Yeşil zırhlı yaşlı adam somurtkan bir yüzle Jin Liuyan'a sordu.
Jin Liuyan kadına ve ardından Wang Xian'a baktı. Acı bir şekilde şöyle dedi: “Kaptan Wang, Bai Wen, Şeytan Avcıları Akademisi'nin öğretmenidir!”
“Ha?”
Wang Xian kaşlarını kaldırdı. İblis Avcıları Akademisi'nin öğretmeni mi?
Bu biraz sıkıntılıydı. Henüz akademiye kaydolmamıştı ve zaten bir öğretmeni kızdırmıştı. Bu iyi bir şey değildi.
“Genç Hanım, ne söylemeye çalışıyorsunuz?”
Bai Wen, Jin Liuyan'a baktı ve kaşlarını çatarak sordu.
“Bu… öğretmen Bai Wen, Komutan Wang, İblis Avcıları Akademisinin yeni bir öğrencisi. Sen İblis Avcıları Akademisi'nin öğretmenisin. Hepimiz aynı taraftayız. Bu kadar telaş yapmayın…”
Jin Liuyan acı bir şekilde söyledi.
Ancak Bai Wen, Jin Liuyan'ın sözlerini duyduğunda gözlerini genişletti ve inanamayarak Wang Xian'a baktı.
Geri kalanların bile Wang Xian'a aynı anda bakarken ifadelerinde hafif bir değişiklik oldu.
“Bir astın üstünü gücendirmesi daha da affedilemez. Böyle bir kişinin İblis Avcıları Akademisine girmeye ne hakkı var!”
Ancak yaşlı Xiao'nun endişeli sesi arkadan duyuldu.
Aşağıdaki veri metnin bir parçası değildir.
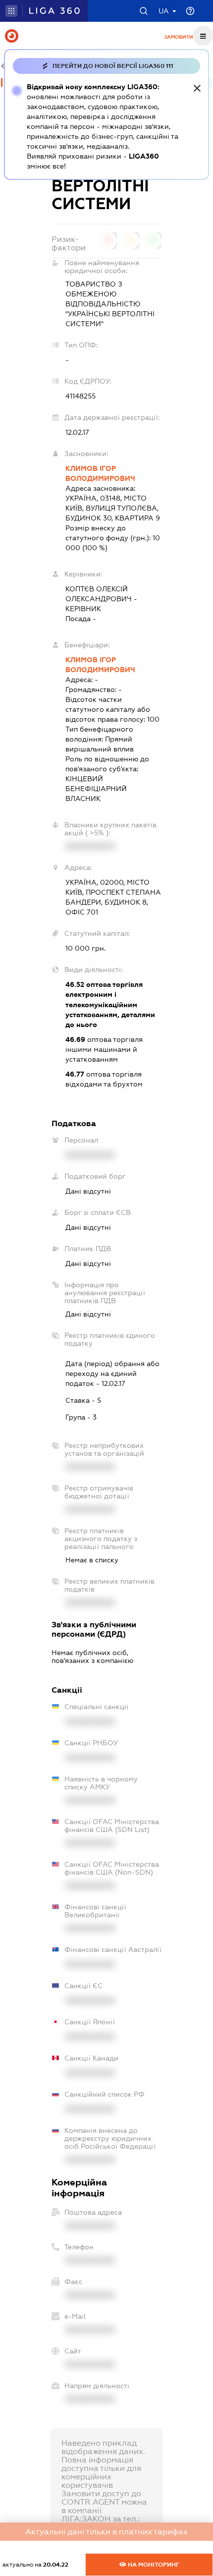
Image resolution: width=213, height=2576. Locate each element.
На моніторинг (152, 2564)
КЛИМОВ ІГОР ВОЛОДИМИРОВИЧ (100, 473)
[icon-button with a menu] (203, 36)
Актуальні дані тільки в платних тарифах (106, 2531)
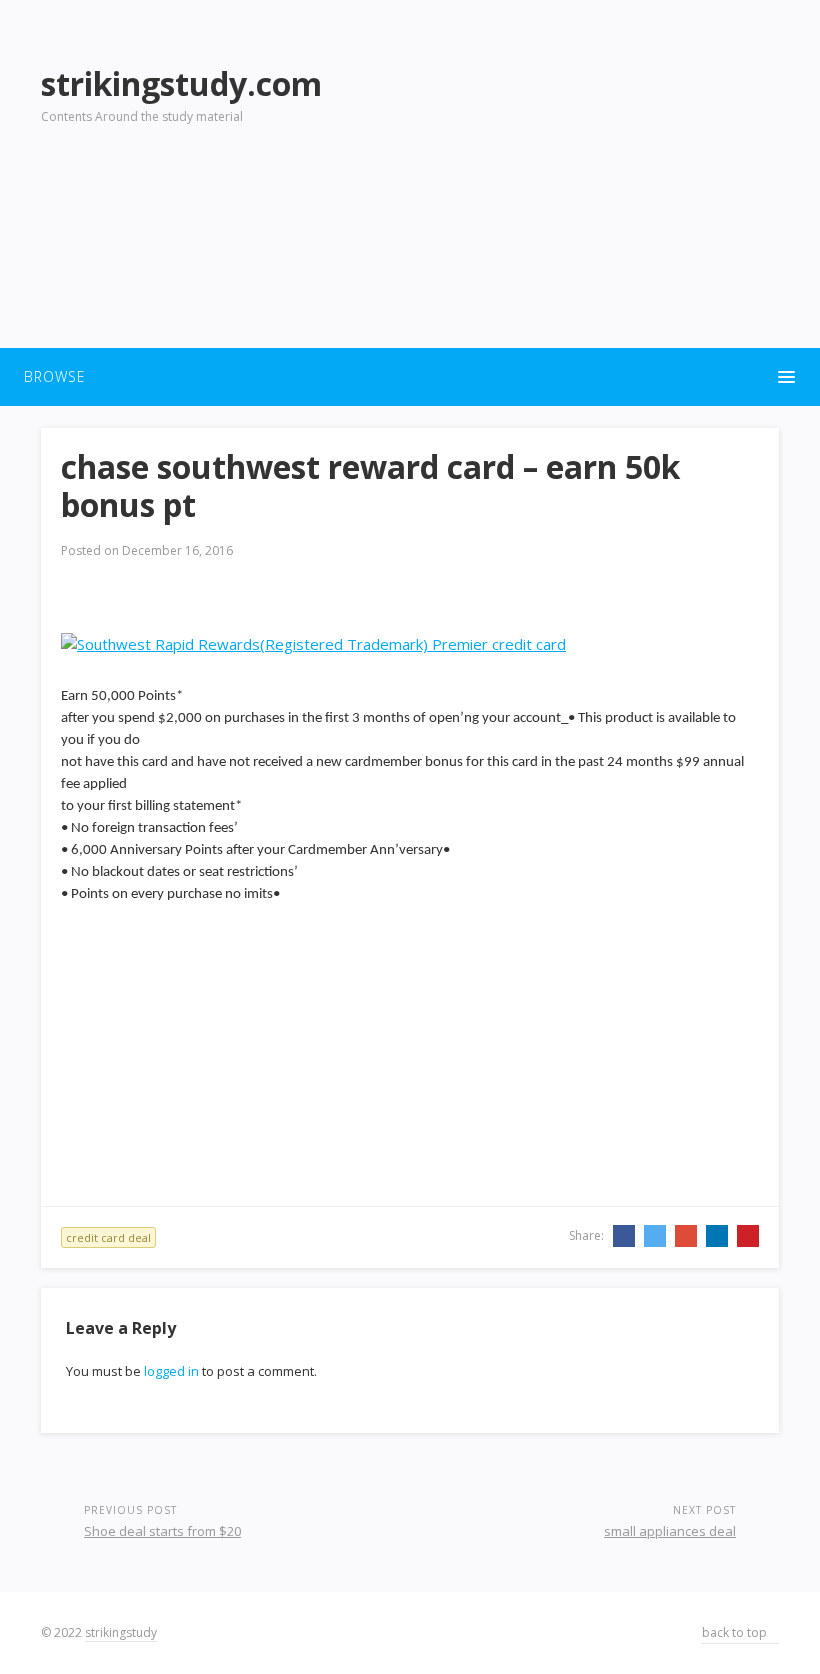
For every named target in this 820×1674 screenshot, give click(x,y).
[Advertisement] (589, 191)
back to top (736, 1632)
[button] (410, 377)
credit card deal (108, 1237)
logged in (171, 1371)
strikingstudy (121, 1632)
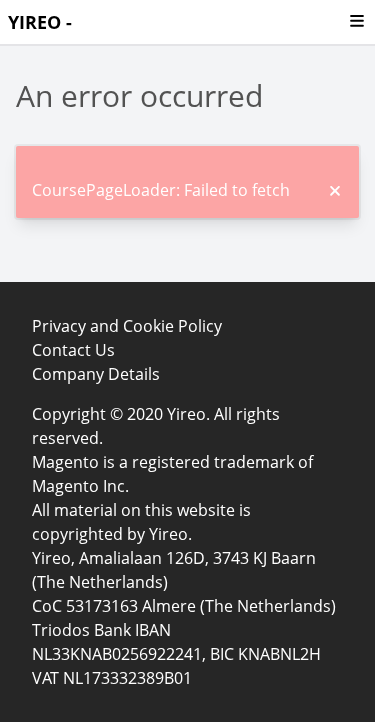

Böyle bir durumu büyük zorluklarla yaratmıştı. Artık her iki taraf da işin içindeyken, nasıl bu kadar nazik olmalarına izin verebilmişti!
“Kapa çeneni. HMPH, hepiniz iyi insanlar değilsiniz!”
Jin Liuyan, yaşlı Xiao'nun bağırdığını duydu ve ona öfkeyle bağırdı.
“Öhöm Öhöm, ben aynı zamanda Şeytan Avcıları Akademisi'nin öğretmeniyim!”
Wang Xian tarafından yakalanan orta yaşlı adam kızarmış bir yüzle öksürdü ve alçak sesle konuştu.
Jin Liuyan şaşkına döndü. Şaşkınlıkla başını çevirdi.
Wang Xian'ın ağzının köşesi seğirdi. Yakaladığı İblis Avcıları Akademisi eğitmenine baktı.
“Ben Şeytan Avcıları Akademisi'nin müdür yardımcısıyım!”
Bu sırada yeşil zırhlı yaşlı adamın sesi duyuldu. Elindeki uzun kılıcı uzaysal yüzüğüne geri koydu. Şaşırmış ve tuhaf bir ifadeyle Wang Xian'ı süzdü.
“Ben İblis Avcıları Akademisi Düzen Departmanı Dekanıyım!”
Beyaz saçlı yaşlı adam, gözlerinde bir parıltıyla derin bir sesle konuştu.
Jin Liuyan, Zhou Hanhan, Peder Zhou ve hatta Wang Xian ve diğerleri şaşkına dönmüştü!
Zaten dönem başlamadan önce akademinin üst kademeleriyle kavgaya mı başlamışlardı?